- **Directions**
All entries are to be transcribed verbatim, but images are not carried over.

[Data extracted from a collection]
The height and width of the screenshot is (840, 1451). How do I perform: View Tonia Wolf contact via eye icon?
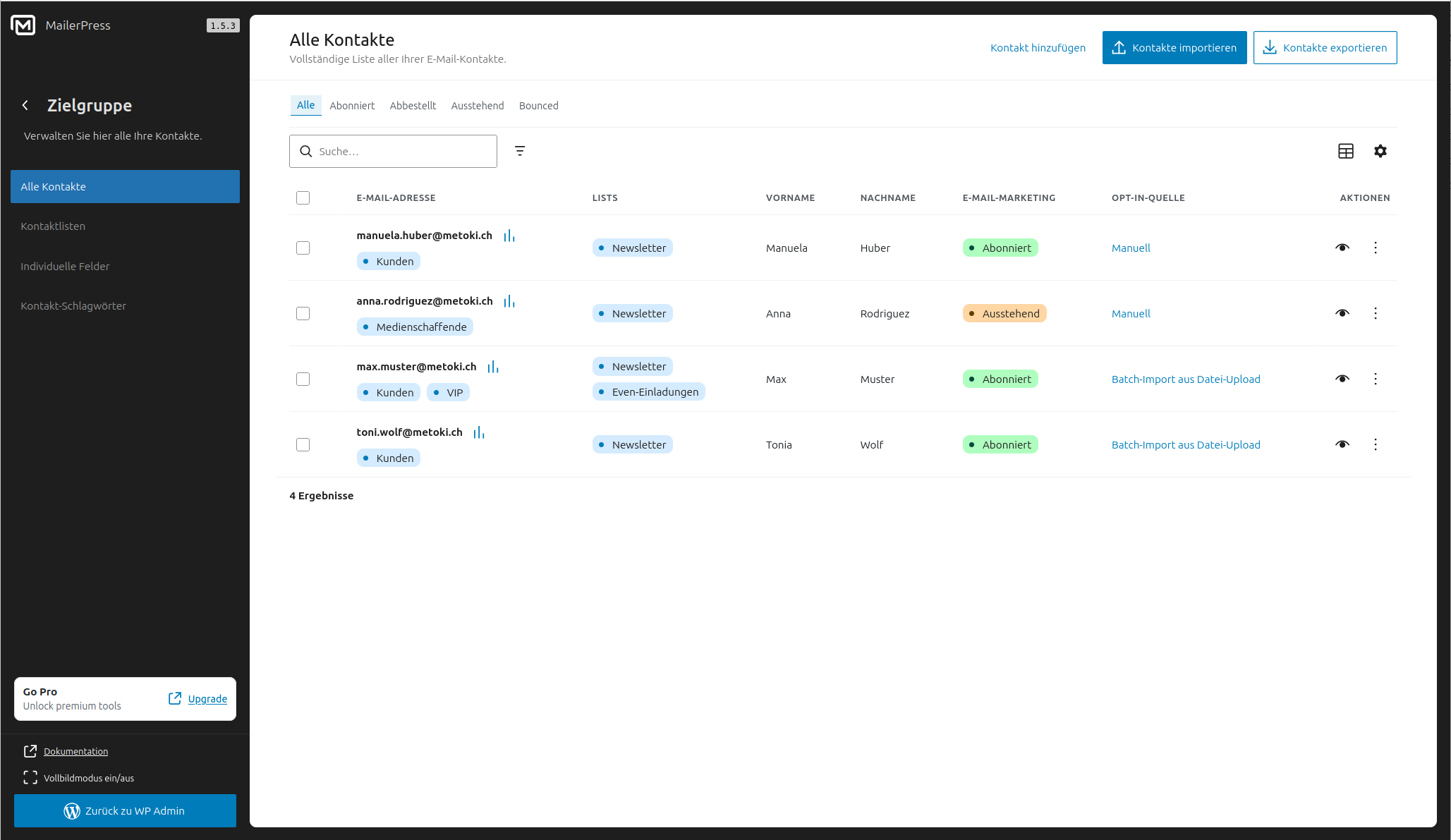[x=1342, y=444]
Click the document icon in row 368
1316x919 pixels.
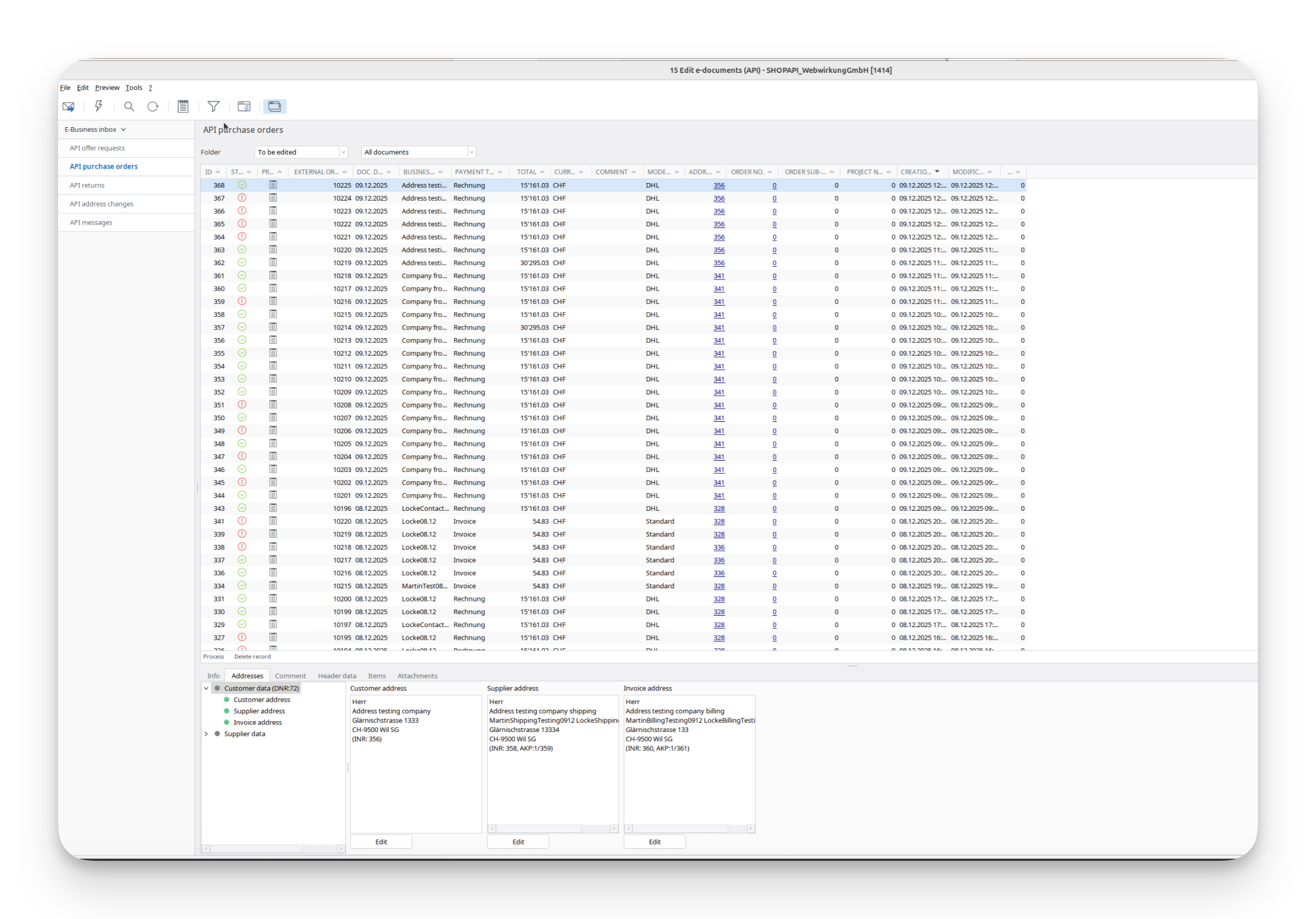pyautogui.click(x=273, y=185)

- **Result for this exercise**
The height and width of the screenshot is (840, 1451). How do I perform: View Tonia Wolf contact via eye icon?
[x=1342, y=444]
Click the document icon in row 368
1316x919 pixels.
pyautogui.click(x=273, y=185)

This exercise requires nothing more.